--- START Data section ---
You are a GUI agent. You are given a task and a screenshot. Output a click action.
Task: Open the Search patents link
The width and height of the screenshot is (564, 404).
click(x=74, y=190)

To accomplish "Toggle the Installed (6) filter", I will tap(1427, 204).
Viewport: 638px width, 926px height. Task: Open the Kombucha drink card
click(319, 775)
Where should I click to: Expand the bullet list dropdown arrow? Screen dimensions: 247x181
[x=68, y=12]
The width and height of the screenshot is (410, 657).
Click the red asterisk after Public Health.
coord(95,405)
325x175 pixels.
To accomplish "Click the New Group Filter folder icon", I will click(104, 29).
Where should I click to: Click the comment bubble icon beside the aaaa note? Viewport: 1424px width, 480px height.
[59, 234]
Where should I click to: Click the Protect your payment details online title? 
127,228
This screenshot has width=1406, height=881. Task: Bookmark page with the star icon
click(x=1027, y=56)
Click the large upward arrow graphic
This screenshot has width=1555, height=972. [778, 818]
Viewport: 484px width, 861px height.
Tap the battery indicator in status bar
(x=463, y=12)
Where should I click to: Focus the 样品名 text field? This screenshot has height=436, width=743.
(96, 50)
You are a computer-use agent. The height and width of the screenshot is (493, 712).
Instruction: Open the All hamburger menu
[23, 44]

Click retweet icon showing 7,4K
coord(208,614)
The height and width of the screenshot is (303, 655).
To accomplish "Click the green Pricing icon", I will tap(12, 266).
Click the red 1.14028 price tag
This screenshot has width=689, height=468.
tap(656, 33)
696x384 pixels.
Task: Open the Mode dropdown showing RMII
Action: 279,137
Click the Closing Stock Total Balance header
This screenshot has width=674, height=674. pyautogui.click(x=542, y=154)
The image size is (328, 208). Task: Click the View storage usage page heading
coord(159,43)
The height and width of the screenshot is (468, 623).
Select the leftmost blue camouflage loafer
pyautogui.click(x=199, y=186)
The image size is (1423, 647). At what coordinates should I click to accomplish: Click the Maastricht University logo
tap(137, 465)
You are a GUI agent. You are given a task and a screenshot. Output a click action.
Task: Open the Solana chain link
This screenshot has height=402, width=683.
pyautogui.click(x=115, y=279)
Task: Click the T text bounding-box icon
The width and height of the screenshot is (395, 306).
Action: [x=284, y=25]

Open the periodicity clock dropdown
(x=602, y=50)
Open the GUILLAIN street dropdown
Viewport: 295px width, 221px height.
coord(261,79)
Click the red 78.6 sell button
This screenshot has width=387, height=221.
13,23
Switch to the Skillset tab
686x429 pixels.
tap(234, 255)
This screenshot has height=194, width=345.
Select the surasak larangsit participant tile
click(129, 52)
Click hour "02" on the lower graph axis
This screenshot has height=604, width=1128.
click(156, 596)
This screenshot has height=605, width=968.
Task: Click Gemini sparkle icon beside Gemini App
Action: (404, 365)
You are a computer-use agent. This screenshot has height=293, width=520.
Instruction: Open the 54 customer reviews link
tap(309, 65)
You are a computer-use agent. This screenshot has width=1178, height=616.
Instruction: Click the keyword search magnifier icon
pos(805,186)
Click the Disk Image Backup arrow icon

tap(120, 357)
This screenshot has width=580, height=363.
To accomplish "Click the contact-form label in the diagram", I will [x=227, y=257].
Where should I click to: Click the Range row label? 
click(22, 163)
--- END Data section ---
What you need to do
Please update the lines above by changing "Kombucha" to "Matcha", and leave everything else as it is.

Full solution
You are a GUI agent. You are given a task and a screenshot. Output a click action.
Task: Open the Search patents link
The width and height of the screenshot is (564, 404).
click(x=74, y=190)

To accomplish "Toggle the Installed (6) filter", I will tap(1427, 204).
Viewport: 638px width, 926px height. Task: Open the Matcha drink card
click(319, 775)
Where should I click to: Expand the bullet list dropdown arrow? Screen dimensions: 247x181
[x=68, y=12]
The width and height of the screenshot is (410, 657).
Click the red asterisk after Public Health.
coord(95,405)
325x175 pixels.
To accomplish "Click the New Group Filter folder icon", I will click(104, 29).
Where should I click to: Click the comment bubble icon beside the aaaa note? Viewport: 1424px width, 480px height.
[59, 234]
Where should I click to: Click the Protect your payment details online title? 
127,228
This screenshot has width=1406, height=881. Task: Bookmark page with the star icon
click(x=1027, y=56)
Click the large upward arrow graphic
This screenshot has width=1555, height=972. [778, 818]
Viewport: 484px width, 861px height.
Tap the battery indicator in status bar
(x=463, y=12)
Where should I click to: Focus the 样品名 text field? This screenshot has height=436, width=743.
(96, 50)
You are a computer-use agent. The height and width of the screenshot is (493, 712).
Instruction: Open the All hamburger menu
[23, 44]

Click retweet icon showing 7,4K
coord(208,614)
The height and width of the screenshot is (303, 655).
To accomplish "Click the green Pricing icon", I will tap(12, 266).
Click the red 1.14028 price tag
This screenshot has width=689, height=468.
tap(656, 33)
696x384 pixels.
Task: Open the Mode dropdown showing RMII
Action: 279,137
Click the Closing Stock Total Balance header
This screenshot has width=674, height=674. pyautogui.click(x=542, y=154)
The image size is (328, 208). Task: Click the View storage usage page heading
coord(159,43)
The height and width of the screenshot is (468, 623).
Select the leftmost blue camouflage loafer
pyautogui.click(x=199, y=186)
The image size is (1423, 647). At what coordinates should I click to accomplish: Click the Maastricht University logo
tap(137, 465)
You are a GUI agent. You are given a task and a screenshot. Output a click action.
Task: Open the Solana chain link
This screenshot has height=402, width=683.
pyautogui.click(x=115, y=279)
Task: Click the T text bounding-box icon
The width and height of the screenshot is (395, 306).
Action: [x=284, y=25]

Open the periodicity clock dropdown
(x=602, y=50)
Open the GUILLAIN street dropdown
Viewport: 295px width, 221px height.
coord(261,79)
Click the red 78.6 sell button
This screenshot has width=387, height=221.
13,23
Switch to the Skillset tab
686x429 pixels.
tap(234, 255)
This screenshot has height=194, width=345.
Select the surasak larangsit participant tile
click(129, 52)
Click hour "02" on the lower graph axis
This screenshot has height=604, width=1128.
click(156, 596)
This screenshot has height=605, width=968.
Task: Click Gemini sparkle icon beside Gemini App
Action: (404, 365)
You are a computer-use agent. This screenshot has height=293, width=520.
Instruction: Open the 54 customer reviews link
tap(309, 65)
You are a computer-use agent. This screenshot has width=1178, height=616.
Instruction: Click the keyword search magnifier icon
pos(805,186)
Click the Disk Image Backup arrow icon

tap(120, 357)
This screenshot has width=580, height=363.
To accomplish "Click the contact-form label in the diagram", I will [x=227, y=257].
Where should I click to: Click the Range row label? 
click(22, 163)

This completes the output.